[JACK ALYMER]To keep the cannabis industry running in the U.S., the amount of energy needed is getting pretty high.

[Parks and Recreation]

Are you high?


The electricity required nationwide is equivalent to powering roughly 13.5 million homes.

Or about one percent of the entire country’s annual energy usage. And as the industry expands, that demand is expected to jump to 3 percent by 2035.

Utility providers are putting out the warning, saying growers could eventually demand as much power as a small city.

[40-Year-Old Virgin]

That’s a lot of weed.


Experts call cannabis the most energy-intensive crop in the U.S. Almost ninety percent of it is grown indoors, where it becomes a constant drain on the power grid.

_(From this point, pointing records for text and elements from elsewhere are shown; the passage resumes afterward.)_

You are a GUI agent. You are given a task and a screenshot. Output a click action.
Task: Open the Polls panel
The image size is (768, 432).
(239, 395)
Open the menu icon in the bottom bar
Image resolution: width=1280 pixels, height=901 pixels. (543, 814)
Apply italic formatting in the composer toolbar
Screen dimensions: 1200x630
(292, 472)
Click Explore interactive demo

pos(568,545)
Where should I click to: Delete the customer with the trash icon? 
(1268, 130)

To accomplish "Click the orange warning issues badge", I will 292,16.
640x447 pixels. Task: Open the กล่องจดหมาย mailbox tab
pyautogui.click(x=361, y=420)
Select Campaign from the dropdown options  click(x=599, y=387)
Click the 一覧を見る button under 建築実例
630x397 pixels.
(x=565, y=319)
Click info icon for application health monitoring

Some of these grow rooms operate 24 hours a day, requiring up to 40 times more energy to care for than similar plants like lettuce.

[Man with a Plan]

The devil’s lettuce!


Portland, Oregon has seen so much indoor weed cultivation that it’s actually led to at least seven different power outages.

After weed was legalized in Colorado, almost half of Denver’s new power demand came from grow rooms. And in Massachusetts, a tenth of the state’s total power usage now goes towards growing weed indoors.

It’s an issue the National Conference of State Legislatures is keeping an eye on.

[Bob’s Burgers]

We have a terrible weed problem.


This group of lawmakers has said the link between cannabis cultivation and energy consumption is something that’s becoming increasingly relevant to their legislative agenda, especially as the number of states legalizing marijuana continues to grow.